BWRX-300 has a design lifetime of 60 years.

==Technology==
The BWRX-300 is a smaller evolution of an earlier GE Vernova Hitachi reactor design, the Economic Simplified Boiling Water Reactor (ESBWR), and utilizes components of the operational Advanced Boiling Water Reactor (ABWR). Boiling water reactors are nuclear technology that use ordinary light water as a nuclear reactor coolant. Like most boiling water reactors, the BWRX-300 will use a medium pressure steam-water cycle to cool the core. A distinct feature of this reactor design is that the water is circulated within the core by natural circulation. This is in contrast to most nuclear reactors which require electrical pumps to provide active cooling of the fuel. This system has advantages in terms of both simplicity and economics.

===Decay heat removal===
Immediately after a nuclear reactor shuts down, almost 7% of its previous operating power continues to be generated from the decay of short-half-life fission products. In conventional reactors, removing this decay heat passively is challenging because those reactors are not designed to use natural circulation as the principal mechanism for cooling the core. The BWRX-300 reactor would be cooled by the natural circulation of water, making it distinct from most nuclear plants which require active cooling with electrical pumps.

==New build proposals==
In 2019, GVH said that it expected construction of the BWRX-300 to start in 2024 or 2025 in the US or Canada, entering commercial operation in 2027 or 2028, and for the first unit to cost less than $1 billion to build.

===Canada===
On December 1, 2021, Ontario Power Generation (OPG) selected the BWRX-300 SMR for use at the Darlington Nuclear Generating Station. In October 2022, OPG applied for a construction license for the reactor, with plans to start operations in 2028.
On July 7, 2023, OPG ordered three additional BWRX-300 SMRs for construction at the Darlington New Nuclear Project in Ontario, Canada, joining the first already planned.
The final investment decision in May 2025 to proceed with the build of a BWRX-300 was based on a forecast cost of Canadian $7.7 billion (US$5.6 billion), with an estimated cost of Canadian $13.2 billion (US$9.6 billion) for the three further units on the same site.
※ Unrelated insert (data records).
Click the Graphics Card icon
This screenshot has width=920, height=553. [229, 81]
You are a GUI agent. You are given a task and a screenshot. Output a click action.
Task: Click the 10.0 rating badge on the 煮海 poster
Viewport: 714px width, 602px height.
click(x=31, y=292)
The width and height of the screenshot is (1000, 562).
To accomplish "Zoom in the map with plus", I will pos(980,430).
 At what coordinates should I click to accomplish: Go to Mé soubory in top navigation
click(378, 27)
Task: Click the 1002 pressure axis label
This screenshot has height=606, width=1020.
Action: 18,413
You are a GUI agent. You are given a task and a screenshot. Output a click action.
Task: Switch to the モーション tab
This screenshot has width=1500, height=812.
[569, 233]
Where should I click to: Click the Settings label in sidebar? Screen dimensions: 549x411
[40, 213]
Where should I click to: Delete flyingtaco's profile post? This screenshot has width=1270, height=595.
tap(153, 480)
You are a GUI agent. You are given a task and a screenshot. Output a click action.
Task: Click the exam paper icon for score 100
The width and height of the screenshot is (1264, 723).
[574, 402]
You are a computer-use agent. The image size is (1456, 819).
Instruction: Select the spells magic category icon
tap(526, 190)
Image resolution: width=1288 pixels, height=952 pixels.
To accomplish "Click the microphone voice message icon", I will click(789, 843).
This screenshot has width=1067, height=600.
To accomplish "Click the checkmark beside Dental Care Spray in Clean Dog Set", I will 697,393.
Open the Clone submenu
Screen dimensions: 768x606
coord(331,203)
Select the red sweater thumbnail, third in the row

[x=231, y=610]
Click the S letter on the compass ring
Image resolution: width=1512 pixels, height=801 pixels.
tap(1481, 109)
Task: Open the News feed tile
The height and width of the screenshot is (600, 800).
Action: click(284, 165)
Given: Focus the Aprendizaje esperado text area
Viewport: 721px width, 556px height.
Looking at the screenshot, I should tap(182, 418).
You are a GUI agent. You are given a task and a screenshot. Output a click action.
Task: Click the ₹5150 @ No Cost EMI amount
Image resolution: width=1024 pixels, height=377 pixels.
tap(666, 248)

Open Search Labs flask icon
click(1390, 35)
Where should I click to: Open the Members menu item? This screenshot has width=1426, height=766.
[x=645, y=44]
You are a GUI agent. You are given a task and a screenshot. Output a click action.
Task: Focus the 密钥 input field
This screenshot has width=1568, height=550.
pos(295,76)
On June 27, 2022, Saskatchewan Power Corporation selected the BWRX-300 SMR for potential deployment in Saskatchewan in the mid-2030s.

===Poland===
On December 16, 2021, Synthos Green Energy (SGE), GE Hitachi Nuclear Energy and BWXT Canada announced their intention to deploy at least 10 BWRX-300 reactors in Poland in the early 2030s. On July 8, 2022, Orlen Synthos Green — a joint venture between SGE and PKN Orlen — applied to the National Atomic Energy Agency for a general opinion on the BWRX-300 SMR technology. In August of the same year a date of delivery of the reactor was announced: 2029. In December 2023 the initial government permit was issued to Synthos Green.

===United States===
On August 3, 2022, the Tennessee Valley Authority (TVA) announced that it had entered into an agreement with GVH to support its planning and preliminary licensing for the potential deployment of a BWRX-300 small modular reactor at the Clinch River site near Oak Ridge, Tennessee. In December 2025, the United States Department of Energy allocated TVA a grant of $400 million to assist financing the build.

===Sweden===
On March 14, 2022, Kärnfull Future AB signed a Memorandum of Understanding with GVH to deploy the BWRX-300 in Sweden.
On August 21, 2025, Vattenfall AB presented the BWRX-300 as a candidate for building in Sweden.

===Estonia===
On February 8, 2023, Fermi Energia AS chose the BWRX-300 SMR for potential deployment in Lääne-Viru County in the early 2030s.

===Hungary===
On July 30, 2025, a letter of intent was signed by the Hungarian nuclear energy development firm Hunatom and Synthos Green Energy to deploy up to ten BWRX-300 small modular reactors in Hungary.

===Bulgaria===
Bulgaria is exploring the possibility of deploying the BWRX-300 SMR as a part of the future development of its energy sector.